» Detalles del problema
Enumere todas las líneas de los registros que contengan la palabra "Open" y cópielas sin cambios. Se distingue entre mayúsculas y minúsculas.

» Registros de entrada
╔══
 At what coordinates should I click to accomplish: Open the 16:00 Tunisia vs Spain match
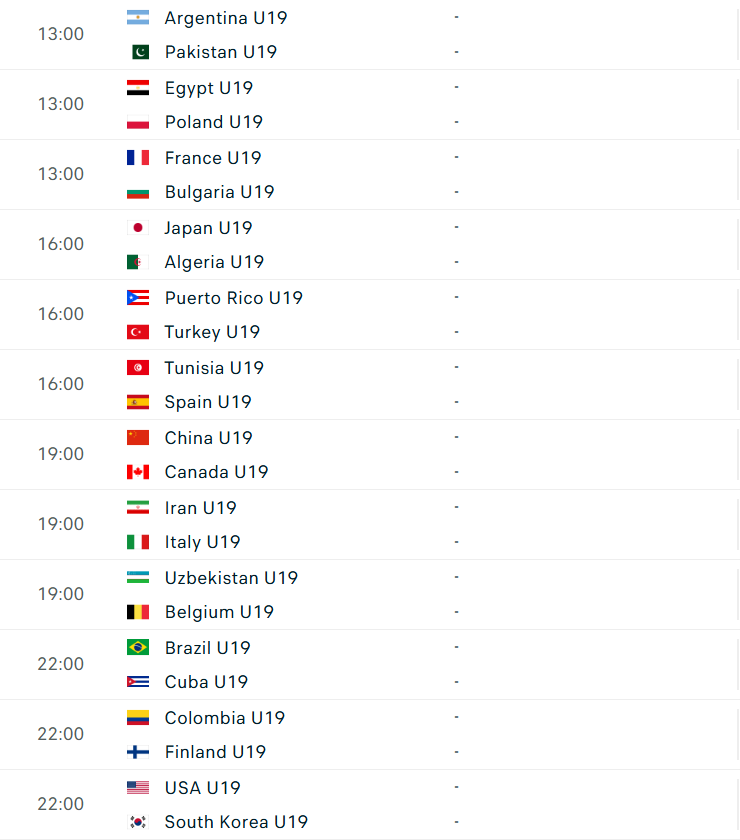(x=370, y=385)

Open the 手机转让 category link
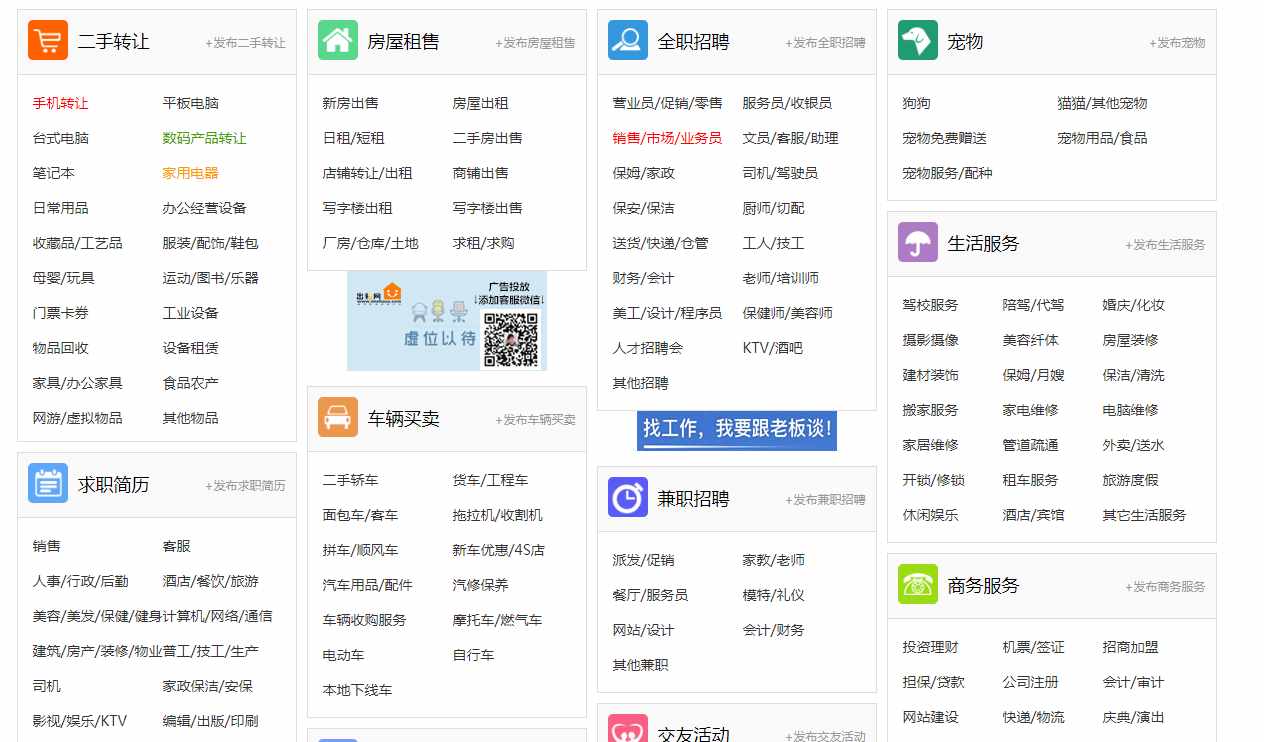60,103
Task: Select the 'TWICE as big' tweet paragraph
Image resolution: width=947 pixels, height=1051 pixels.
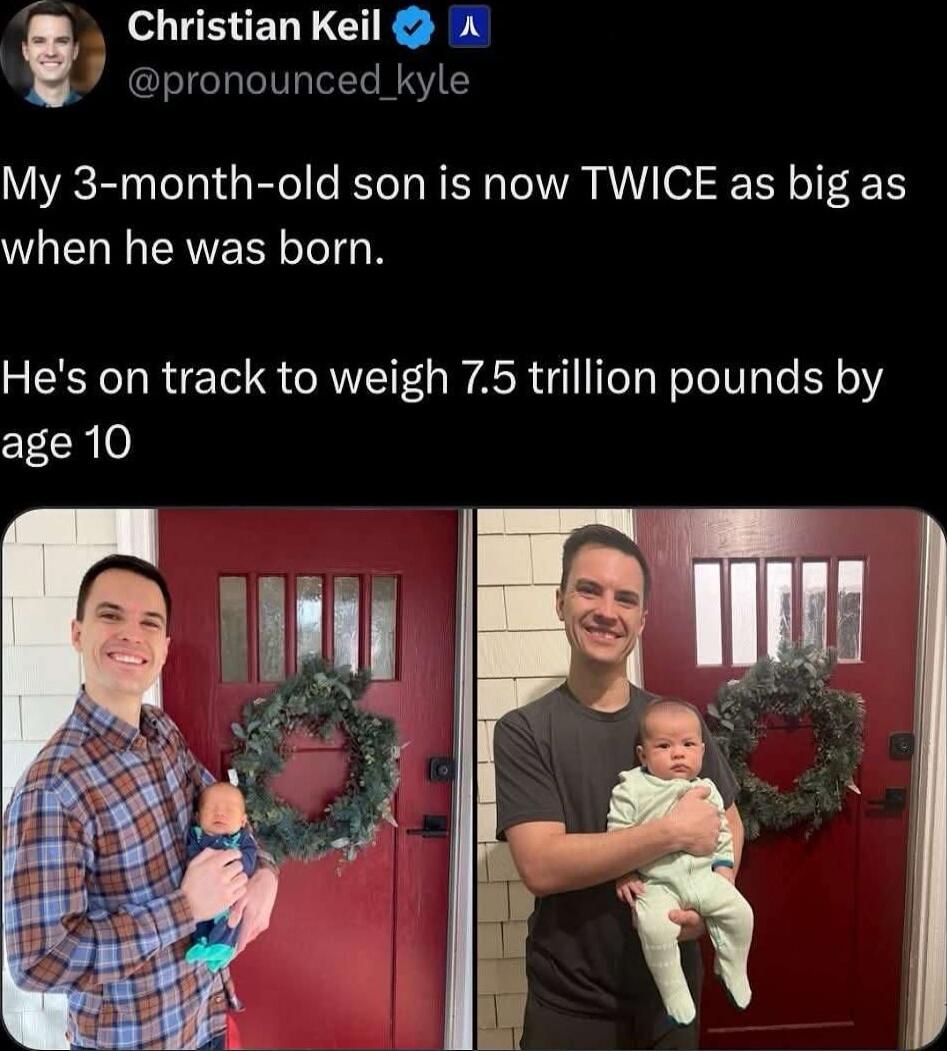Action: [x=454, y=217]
╚══
╔══
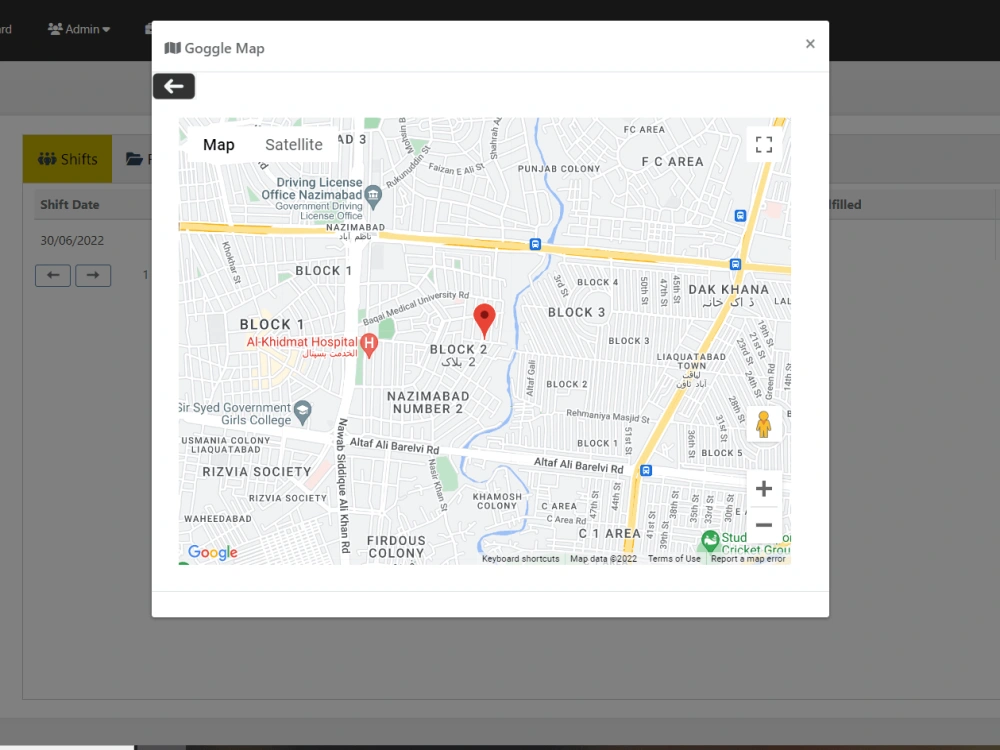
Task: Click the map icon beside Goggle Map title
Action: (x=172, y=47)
╚══
╔══
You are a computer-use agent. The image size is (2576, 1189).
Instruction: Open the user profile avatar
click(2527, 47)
╚══
» Respuesta correcta
 At what coordinates should I click to accomplish: Open the 16:00 Tunisia vs Spain match
Open the 手机转让 category link
Instruction: Open the user profile avatar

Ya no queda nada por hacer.